INSTRUCTIONS TO FOLLOW -
The expected output is exactly the lines below, starting at the line with "Given: Expand the Run all dropdown arrow" and ending at the line with "Task: Open the Website www icon", both included; no other line belongs in it.

INFORMATION -

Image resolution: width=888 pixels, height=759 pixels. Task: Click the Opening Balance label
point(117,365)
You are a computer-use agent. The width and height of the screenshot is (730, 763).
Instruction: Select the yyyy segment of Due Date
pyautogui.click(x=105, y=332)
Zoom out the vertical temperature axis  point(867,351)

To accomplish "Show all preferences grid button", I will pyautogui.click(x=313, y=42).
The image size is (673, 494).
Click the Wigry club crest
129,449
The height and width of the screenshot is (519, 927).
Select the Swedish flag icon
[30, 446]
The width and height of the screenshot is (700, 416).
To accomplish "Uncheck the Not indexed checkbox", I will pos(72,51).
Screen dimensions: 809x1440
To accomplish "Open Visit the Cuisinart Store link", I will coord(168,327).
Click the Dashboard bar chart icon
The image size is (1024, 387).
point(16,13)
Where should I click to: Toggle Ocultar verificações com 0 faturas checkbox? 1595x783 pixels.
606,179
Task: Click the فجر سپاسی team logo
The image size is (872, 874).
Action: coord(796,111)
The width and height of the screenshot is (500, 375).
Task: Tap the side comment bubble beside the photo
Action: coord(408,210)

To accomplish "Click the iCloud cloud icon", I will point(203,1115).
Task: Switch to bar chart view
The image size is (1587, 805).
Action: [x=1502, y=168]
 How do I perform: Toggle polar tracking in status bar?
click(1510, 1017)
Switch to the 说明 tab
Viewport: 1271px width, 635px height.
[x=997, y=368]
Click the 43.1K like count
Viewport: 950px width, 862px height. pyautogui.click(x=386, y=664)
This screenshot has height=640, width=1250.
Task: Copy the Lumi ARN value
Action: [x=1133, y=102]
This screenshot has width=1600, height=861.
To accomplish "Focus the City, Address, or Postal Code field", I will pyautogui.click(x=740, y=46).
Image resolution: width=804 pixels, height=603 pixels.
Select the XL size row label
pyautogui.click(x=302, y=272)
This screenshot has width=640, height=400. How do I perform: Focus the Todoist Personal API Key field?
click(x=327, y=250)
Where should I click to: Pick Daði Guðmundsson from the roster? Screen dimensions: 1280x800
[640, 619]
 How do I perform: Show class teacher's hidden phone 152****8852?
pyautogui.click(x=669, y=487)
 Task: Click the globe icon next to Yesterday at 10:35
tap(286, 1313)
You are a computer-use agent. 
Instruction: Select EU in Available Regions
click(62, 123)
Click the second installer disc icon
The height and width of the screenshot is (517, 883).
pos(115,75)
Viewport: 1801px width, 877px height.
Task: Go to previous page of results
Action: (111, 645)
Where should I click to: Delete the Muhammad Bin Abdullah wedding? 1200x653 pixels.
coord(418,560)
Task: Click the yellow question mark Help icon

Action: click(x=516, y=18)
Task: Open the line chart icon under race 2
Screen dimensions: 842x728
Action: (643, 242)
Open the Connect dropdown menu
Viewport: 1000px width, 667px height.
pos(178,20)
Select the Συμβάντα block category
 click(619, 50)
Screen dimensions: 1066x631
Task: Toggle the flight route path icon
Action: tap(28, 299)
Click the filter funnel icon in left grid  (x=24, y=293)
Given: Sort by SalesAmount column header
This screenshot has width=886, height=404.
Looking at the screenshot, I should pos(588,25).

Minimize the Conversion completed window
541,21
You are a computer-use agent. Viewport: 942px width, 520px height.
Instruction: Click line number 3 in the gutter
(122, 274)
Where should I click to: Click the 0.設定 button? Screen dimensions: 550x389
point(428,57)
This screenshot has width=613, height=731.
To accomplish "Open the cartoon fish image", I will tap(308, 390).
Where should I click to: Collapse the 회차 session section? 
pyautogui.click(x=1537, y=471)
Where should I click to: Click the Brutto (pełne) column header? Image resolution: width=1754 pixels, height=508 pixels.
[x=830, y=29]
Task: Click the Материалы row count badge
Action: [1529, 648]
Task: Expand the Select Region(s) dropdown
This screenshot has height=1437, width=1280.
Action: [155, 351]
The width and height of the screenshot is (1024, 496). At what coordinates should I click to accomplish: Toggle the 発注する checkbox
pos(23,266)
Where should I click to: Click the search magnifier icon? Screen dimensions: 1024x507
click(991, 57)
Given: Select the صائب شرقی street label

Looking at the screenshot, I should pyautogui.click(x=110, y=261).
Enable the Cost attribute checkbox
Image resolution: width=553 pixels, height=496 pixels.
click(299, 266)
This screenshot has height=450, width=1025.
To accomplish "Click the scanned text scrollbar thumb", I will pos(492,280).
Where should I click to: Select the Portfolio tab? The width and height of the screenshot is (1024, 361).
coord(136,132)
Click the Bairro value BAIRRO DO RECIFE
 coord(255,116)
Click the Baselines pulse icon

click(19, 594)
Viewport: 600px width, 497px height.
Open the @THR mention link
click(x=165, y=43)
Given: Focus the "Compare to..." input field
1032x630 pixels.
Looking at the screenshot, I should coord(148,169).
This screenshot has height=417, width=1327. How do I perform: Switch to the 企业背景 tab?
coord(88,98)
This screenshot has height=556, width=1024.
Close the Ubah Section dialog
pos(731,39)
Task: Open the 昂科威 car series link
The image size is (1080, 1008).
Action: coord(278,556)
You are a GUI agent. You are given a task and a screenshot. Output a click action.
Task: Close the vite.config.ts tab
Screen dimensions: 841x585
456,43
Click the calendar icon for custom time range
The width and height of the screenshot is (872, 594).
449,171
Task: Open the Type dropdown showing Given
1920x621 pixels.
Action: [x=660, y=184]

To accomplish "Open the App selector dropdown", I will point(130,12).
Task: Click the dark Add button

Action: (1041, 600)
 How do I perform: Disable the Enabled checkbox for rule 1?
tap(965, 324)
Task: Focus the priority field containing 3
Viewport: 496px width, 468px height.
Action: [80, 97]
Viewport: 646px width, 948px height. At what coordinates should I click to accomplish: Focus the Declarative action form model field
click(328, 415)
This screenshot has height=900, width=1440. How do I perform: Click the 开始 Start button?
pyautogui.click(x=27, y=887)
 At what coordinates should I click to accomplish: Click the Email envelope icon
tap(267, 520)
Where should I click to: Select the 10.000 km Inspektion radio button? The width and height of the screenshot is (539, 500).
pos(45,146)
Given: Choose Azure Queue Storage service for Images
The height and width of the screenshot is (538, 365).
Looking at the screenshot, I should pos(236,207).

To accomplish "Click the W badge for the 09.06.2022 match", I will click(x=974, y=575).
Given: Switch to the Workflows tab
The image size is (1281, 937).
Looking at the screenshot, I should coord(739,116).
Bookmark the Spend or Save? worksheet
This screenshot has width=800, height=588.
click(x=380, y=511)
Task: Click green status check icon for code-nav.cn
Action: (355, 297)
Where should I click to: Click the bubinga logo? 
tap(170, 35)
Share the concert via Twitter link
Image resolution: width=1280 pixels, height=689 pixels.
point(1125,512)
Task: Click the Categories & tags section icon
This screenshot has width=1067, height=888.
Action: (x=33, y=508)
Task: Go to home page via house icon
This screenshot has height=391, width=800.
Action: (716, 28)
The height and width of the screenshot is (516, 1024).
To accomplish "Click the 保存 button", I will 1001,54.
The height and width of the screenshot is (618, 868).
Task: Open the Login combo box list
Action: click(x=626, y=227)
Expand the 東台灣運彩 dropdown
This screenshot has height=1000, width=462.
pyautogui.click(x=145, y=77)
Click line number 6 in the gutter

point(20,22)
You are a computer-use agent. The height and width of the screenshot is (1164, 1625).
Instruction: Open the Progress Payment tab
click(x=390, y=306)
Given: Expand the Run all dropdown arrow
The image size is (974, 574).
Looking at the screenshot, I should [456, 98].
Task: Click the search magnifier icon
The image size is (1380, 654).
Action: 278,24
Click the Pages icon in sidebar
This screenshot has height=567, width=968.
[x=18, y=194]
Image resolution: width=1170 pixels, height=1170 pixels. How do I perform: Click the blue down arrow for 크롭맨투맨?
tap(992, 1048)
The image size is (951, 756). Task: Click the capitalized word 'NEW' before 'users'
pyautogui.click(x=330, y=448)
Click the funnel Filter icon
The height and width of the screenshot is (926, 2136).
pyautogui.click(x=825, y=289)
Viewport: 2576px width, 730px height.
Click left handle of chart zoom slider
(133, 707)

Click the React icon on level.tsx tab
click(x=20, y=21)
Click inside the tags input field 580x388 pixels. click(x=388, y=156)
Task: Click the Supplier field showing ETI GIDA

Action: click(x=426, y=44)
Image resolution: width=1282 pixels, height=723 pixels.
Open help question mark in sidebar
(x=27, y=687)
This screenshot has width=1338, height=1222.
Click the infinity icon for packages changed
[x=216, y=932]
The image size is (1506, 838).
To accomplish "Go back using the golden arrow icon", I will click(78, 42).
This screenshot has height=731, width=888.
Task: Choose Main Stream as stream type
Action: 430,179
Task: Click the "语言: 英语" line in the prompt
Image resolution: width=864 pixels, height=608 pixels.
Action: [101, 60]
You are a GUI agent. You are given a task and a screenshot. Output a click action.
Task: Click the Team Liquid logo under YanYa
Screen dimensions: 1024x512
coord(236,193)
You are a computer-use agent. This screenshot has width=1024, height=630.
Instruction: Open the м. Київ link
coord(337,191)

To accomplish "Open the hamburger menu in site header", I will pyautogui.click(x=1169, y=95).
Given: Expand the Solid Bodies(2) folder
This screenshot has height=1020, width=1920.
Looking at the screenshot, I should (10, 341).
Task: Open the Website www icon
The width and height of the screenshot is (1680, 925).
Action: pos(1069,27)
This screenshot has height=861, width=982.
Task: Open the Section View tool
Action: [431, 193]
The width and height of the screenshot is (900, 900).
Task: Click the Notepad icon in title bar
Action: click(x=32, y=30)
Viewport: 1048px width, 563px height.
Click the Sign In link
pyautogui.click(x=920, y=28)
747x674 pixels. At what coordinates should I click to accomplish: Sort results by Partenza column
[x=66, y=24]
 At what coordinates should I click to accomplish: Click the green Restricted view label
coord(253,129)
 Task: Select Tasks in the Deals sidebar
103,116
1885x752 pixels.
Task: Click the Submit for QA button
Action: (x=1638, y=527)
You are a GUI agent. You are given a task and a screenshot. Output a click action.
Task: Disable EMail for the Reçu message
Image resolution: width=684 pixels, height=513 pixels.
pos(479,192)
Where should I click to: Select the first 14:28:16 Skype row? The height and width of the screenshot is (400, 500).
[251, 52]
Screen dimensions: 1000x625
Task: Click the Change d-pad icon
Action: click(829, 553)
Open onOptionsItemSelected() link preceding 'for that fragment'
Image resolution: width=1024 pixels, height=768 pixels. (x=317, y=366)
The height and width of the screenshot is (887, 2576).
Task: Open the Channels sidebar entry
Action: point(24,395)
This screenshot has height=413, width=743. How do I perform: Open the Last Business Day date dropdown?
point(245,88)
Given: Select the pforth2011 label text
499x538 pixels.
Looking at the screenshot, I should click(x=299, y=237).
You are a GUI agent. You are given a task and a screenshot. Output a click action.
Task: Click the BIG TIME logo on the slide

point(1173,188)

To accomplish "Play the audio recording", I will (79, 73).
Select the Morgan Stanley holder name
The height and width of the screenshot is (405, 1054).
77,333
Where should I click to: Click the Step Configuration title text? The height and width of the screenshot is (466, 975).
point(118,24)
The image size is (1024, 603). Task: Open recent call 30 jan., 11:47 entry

RESPONSE BOX -
Given: Expand the Run all dropdown arrow
The image size is (974, 574).
Looking at the screenshot, I should [456, 98].
Task: Click the search magnifier icon
The image size is (1380, 654).
Action: 278,24
Click the Pages icon in sidebar
This screenshot has height=567, width=968.
[x=18, y=194]
Image resolution: width=1170 pixels, height=1170 pixels. How do I perform: Click the blue down arrow for 크롭맨투맨?
tap(992, 1048)
The image size is (951, 756). Task: Click the capitalized word 'NEW' before 'users'
pyautogui.click(x=330, y=448)
Click the funnel Filter icon
The height and width of the screenshot is (926, 2136).
pyautogui.click(x=825, y=289)
Viewport: 2576px width, 730px height.
Click left handle of chart zoom slider
(133, 707)

Click the React icon on level.tsx tab
click(x=20, y=21)
Click inside the tags input field 580x388 pixels. click(x=388, y=156)
Task: Click the Supplier field showing ETI GIDA

Action: click(x=426, y=44)
Image resolution: width=1282 pixels, height=723 pixels.
Open help question mark in sidebar
(x=27, y=687)
This screenshot has width=1338, height=1222.
Click the infinity icon for packages changed
[x=216, y=932]
The image size is (1506, 838).
To accomplish "Go back using the golden arrow icon", I will click(78, 42).
This screenshot has height=731, width=888.
Task: Choose Main Stream as stream type
Action: 430,179
Task: Click the "语言: 英语" line in the prompt
Image resolution: width=864 pixels, height=608 pixels.
Action: [101, 60]
You are a GUI agent. You are given a task and a screenshot. Output a click action.
Task: Click the Team Liquid logo under YanYa
Screen dimensions: 1024x512
coord(236,193)
You are a computer-use agent. This screenshot has width=1024, height=630.
Instruction: Open the м. Київ link
coord(337,191)

To accomplish "Open the hamburger menu in site header", I will pyautogui.click(x=1169, y=95).
Given: Expand the Solid Bodies(2) folder
This screenshot has height=1020, width=1920.
Looking at the screenshot, I should (10, 341).
Task: Open the Website www icon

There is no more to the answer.